What this task involves = Beginning with the line containing "Task: Expand the" and ending at the last line of the records, transcribe each line exactly. Do not include pictures.

"""

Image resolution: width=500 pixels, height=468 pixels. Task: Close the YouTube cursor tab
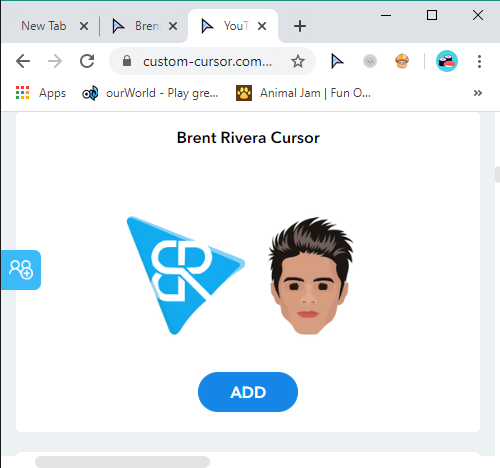coord(262,26)
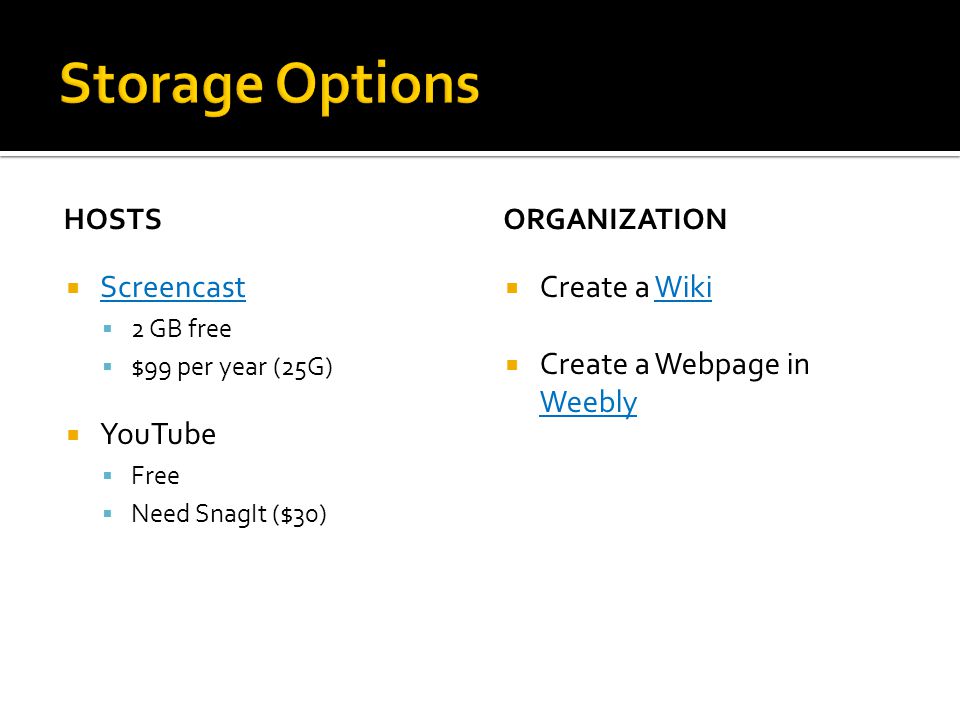Click the YouTube bullet text
The width and height of the screenshot is (960, 720).
[x=158, y=434]
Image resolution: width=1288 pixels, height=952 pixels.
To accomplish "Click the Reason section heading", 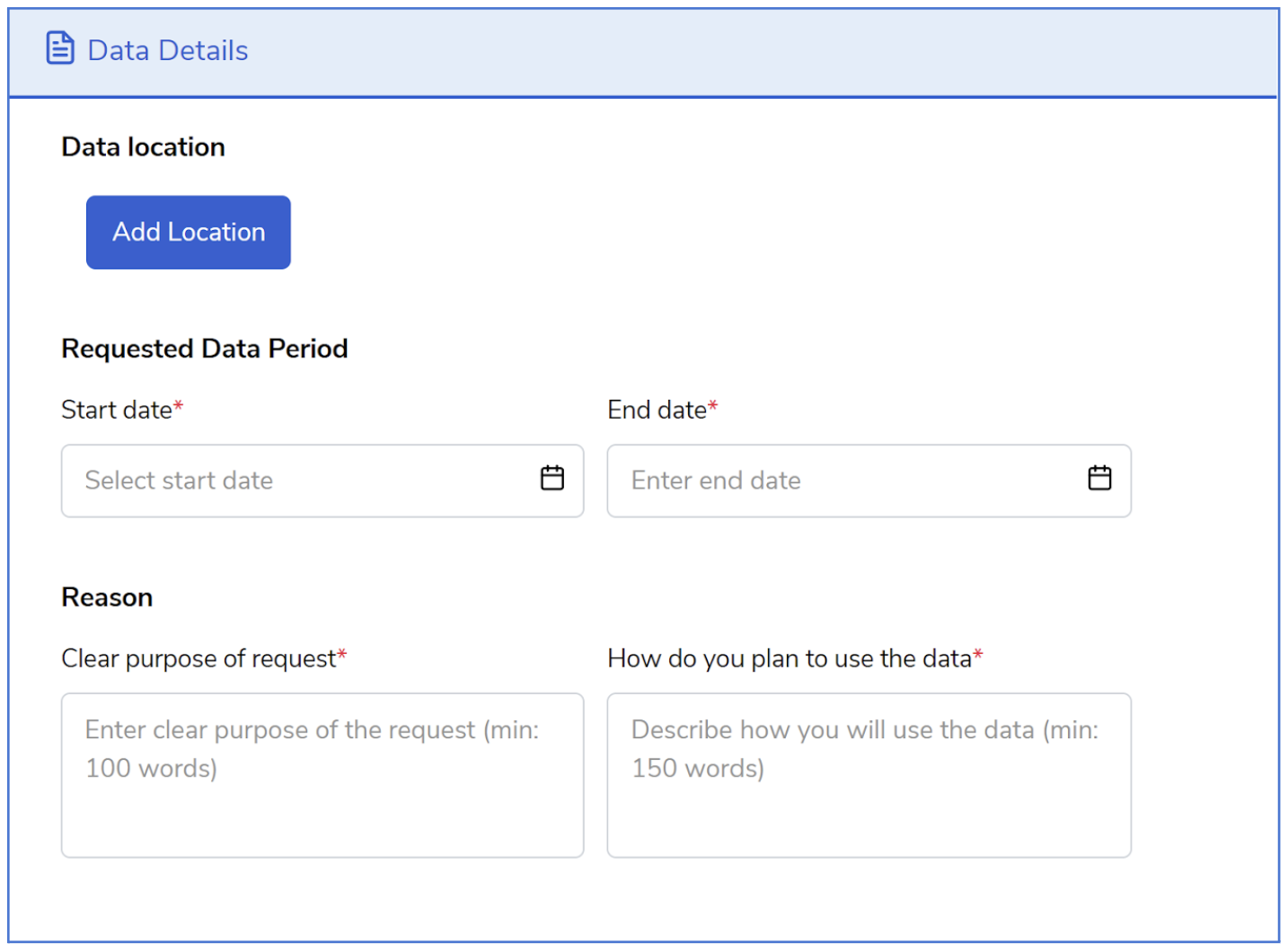I will coord(107,597).
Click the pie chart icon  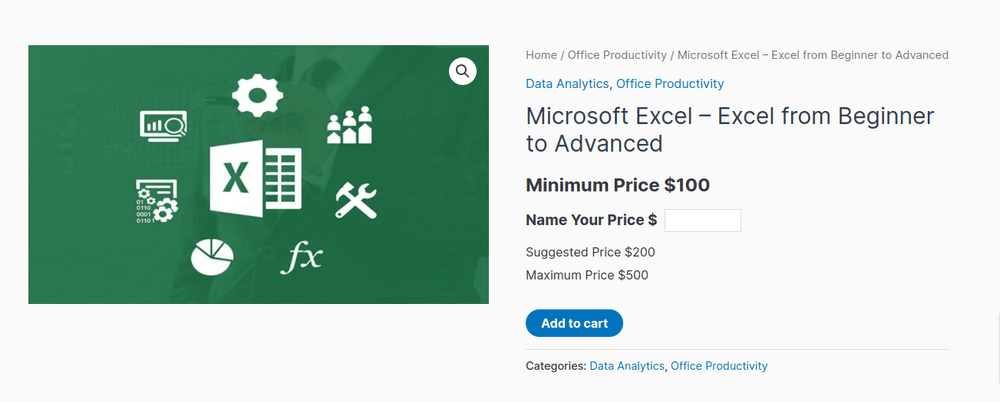click(x=212, y=257)
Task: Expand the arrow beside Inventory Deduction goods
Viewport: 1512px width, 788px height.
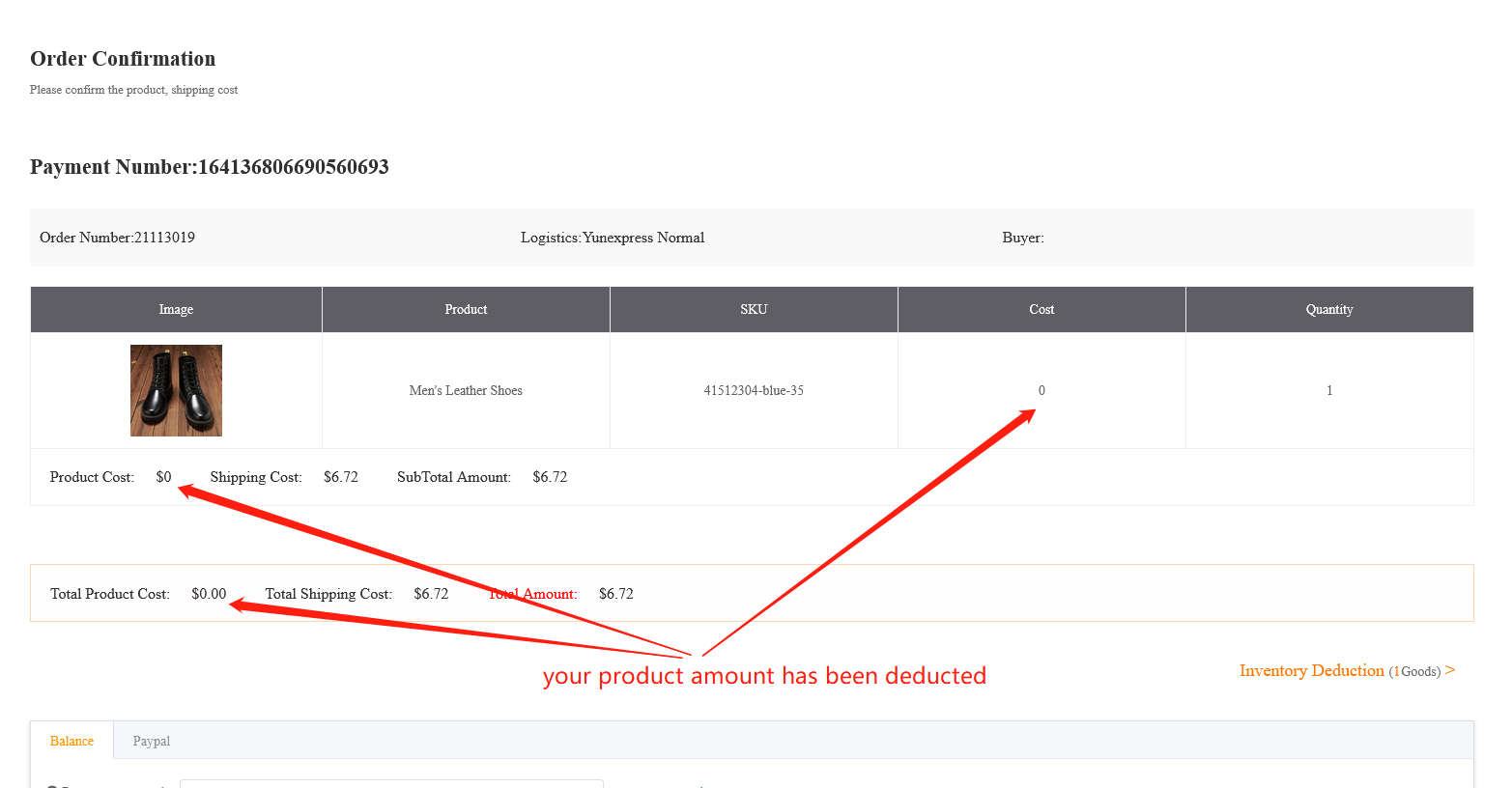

"""

Result of this task =
Task: Expand the arrow beside Inventory Deduction goods
Viewport: 1512px width, 788px height.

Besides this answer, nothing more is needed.